Banking services are the most basic form of financial services, and they include things like handing deposits into checking and savings accounts and lending money. Most people use banking services to pay for things like their electricity bills or to get cash when they need it. Financial services companies handle a lot of the money that moves around our society, and they are responsible for protecting it from theft.
Another type of financial service is investment management. This is where pensions, insurance assets, mutual funds and more are managed. It’s not uncommon for these firms to have a mix of investments in various different sectors, because there’s always the possibility that an asset will become undervalued or overvalued, and it’s up to the firm to figure out how to maximize returns for its clients.
Financial services companies can also provide structured finance and mergers and acquisitions. This can involve taking on debt and equity for private and public entities to raise capital, as well as underwriting and advising on business transactions. These firms are involved in creating more complex products for high-net-worth individuals and businesses that have more intricate needs.
The last type of financial service is insurance, and it includes a wide range of coverage options for individuals and businesses. This can include life and health insurance, as well as property and casualty coverage. Financial services firms are tasked with ensuring that these policies comply with regulatory guidelines, and they’re also responsible for helping individuals and businesses choose the right coverage options.

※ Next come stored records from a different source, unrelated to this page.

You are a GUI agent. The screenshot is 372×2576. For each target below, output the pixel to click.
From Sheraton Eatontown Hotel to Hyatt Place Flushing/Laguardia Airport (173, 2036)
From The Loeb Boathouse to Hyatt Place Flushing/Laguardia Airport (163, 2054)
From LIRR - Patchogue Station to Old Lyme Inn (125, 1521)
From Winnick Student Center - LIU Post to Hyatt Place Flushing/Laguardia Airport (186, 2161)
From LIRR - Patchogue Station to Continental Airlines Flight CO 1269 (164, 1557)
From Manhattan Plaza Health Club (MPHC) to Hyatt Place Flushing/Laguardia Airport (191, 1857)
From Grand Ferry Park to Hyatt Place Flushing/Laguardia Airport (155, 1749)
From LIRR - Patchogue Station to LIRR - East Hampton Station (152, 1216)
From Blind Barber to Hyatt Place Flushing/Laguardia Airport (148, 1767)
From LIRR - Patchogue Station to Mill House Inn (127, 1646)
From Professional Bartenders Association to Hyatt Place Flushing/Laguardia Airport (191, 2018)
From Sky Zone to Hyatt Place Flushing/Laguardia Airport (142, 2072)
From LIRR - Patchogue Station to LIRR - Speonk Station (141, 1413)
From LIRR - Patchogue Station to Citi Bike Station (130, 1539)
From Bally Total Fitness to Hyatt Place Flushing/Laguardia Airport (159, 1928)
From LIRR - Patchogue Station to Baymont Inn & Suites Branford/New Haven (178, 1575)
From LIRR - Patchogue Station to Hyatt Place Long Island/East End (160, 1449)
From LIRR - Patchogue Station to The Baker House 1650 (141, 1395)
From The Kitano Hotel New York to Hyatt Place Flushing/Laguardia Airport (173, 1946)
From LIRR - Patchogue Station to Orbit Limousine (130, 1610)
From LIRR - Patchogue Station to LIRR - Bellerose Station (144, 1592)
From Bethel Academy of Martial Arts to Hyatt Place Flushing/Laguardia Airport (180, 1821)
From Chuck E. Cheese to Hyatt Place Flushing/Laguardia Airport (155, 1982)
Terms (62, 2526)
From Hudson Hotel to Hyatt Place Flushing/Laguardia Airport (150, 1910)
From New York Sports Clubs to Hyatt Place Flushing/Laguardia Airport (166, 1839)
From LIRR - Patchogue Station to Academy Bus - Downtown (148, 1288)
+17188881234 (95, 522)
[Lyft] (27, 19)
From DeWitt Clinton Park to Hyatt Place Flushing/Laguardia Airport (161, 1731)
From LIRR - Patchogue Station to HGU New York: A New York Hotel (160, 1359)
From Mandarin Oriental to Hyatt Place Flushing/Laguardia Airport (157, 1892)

Until recently, it was common for each segment of the financial services industry to stick to its own niche. Banks mainly offered checking and savings accounts, while loan associations focused on mortgages and personal loans. But starting in the 1970s, consumers began to move away from traditional banks and instead opted for other financial services companies. Today, these companies offer a much more diverse array of options.
Ultimately, financial services are vital for the economy and help support families, businesses and communities. But the industry is also constantly changing, and it’s important for consumers to be aware of the options available so they can make informed decisions.